The mass shootings in predominantly white schools attract the greater attention of television, radio, journalists, politicians and lawyers. But a recent study of the daily Washington Post, showed that assaults, injuries and killings are three times higher in schools of young African-Americans (16.6% of citizens in the country). And are two times greater in those predominantly Hispanics (19.5% of citizens in the country). The data show us how minority communities are the most tormented and at higher risk than the white ones. But the national attention and collected information are especially focused on those of white race, color and culture. In the last 20 years of such violence and disasters occurring in educational institutions there is a clear trend for those to declare progress on the values of inclusion, progress, democracy and freedom. But values such as these become privileges only for some and not for all. Many of the shootings taking place in schools of African-Americans or Latinos, are typically not even reported by newspapers or media houses and if they are reported, it is done superficially.

According to this research, on average there were 10 shootings per year, beginning with 1999 at Columbine, with a minimum of 5 attacks in 2002 to a maximum of 15 in 2014. An extraordinary crescendo when you consider that only in these first three months of the year 2018, there have already been 11 shootings, the last one in the middle of March at Great Mills High School in St. Mary’s County, Maryland, just a few weeks after the one at Parkland, Florida. A 16-year-old girl was killed by her former boyfriend, a 17-year-old, who committed suicide soon after. These attacks occurred in 36 States of the 50 of the United States of America, both in big cities and smaller ones, in the countryside and suburbs.

----

Exercise tasks:
1. Write out the part of the passage on school shootings starting at "According to this" and ending at "countryside and suburbs.", word for word.
2. Continue the article on school shootings in the United States from the point where it stops.

Dataset section:

----

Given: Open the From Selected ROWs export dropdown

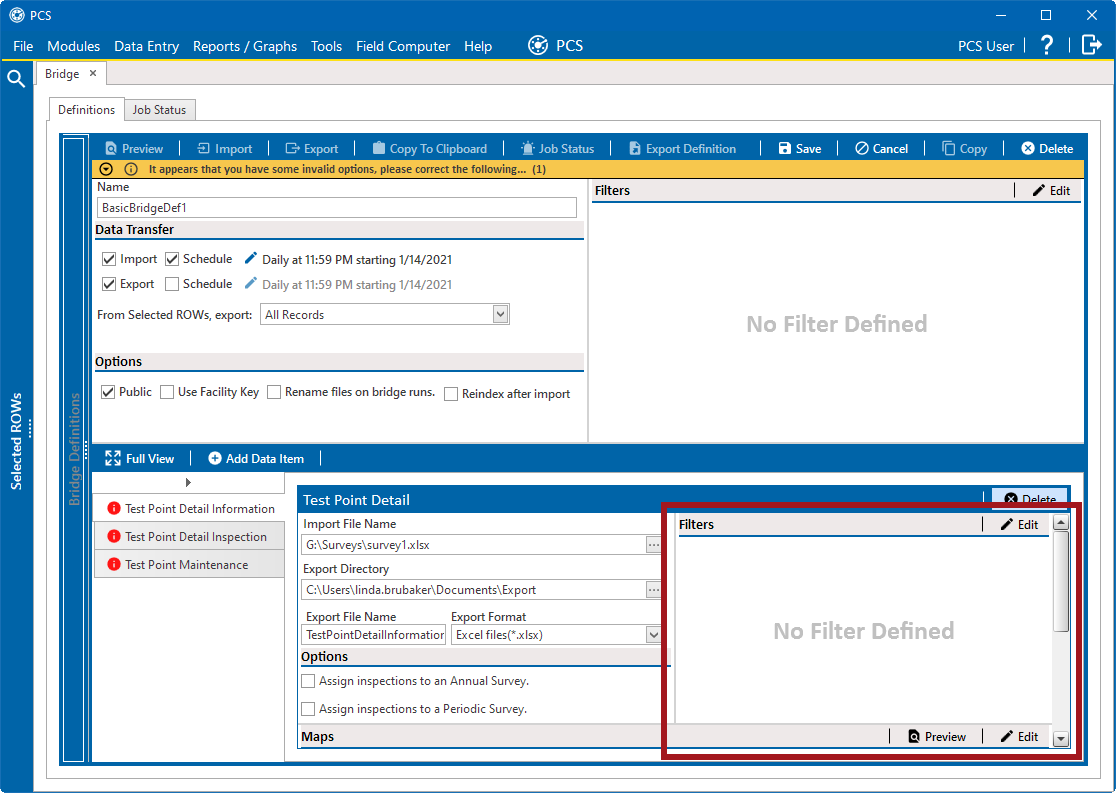Looking at the screenshot, I should [x=499, y=313].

----

Results in order:
1.
According to this research, on average there were 10 shootings per year, beginning with 1999 at Columbine, with a minimum of 5 attacks in 2002 to a maximum of 15 in 2014. An extraordinary crescendo when you consider that only in these first three months of the year 2018, there have already been 11 shootings, the last one in the middle of March at Great Mills High School in St. Mary’s County, Maryland, just a few weeks after the one at Parkland, Florida. A 16-year-old girl was killed by her former boyfriend, a 17-year-old, who committed suicide soon after. These attacks occurred in 36 States of the 50 of the United States of America, both in big cities and smaller ones, in the countryside and suburbs.

2.
Additional research shows that in schools, from 2005 to 2018 (Parkland, Florida), there were 526 people dead, 1424 wounded, and several hundred assaults. It also showed an ever-growing trend, of increasingly updated and more lethal types of weapons being used. And increasingly with solitary killers.

We must take into account that in the U.S. there are over 357 million weapons (source: Congressional Research Service) that are in the hands of citizens and not of the army. This nation has 320 million citizens, representing 4.4 percent of the world’s population. But American citizens have 42 percent of world weapons purchased by individuals. But another percentage draws attention: only 20% of the American population has about 65% of the total number of arms in the country. This means that there are now fewer people having guns than a few years ago but the same have many more which make the situations increasingly more dangerous.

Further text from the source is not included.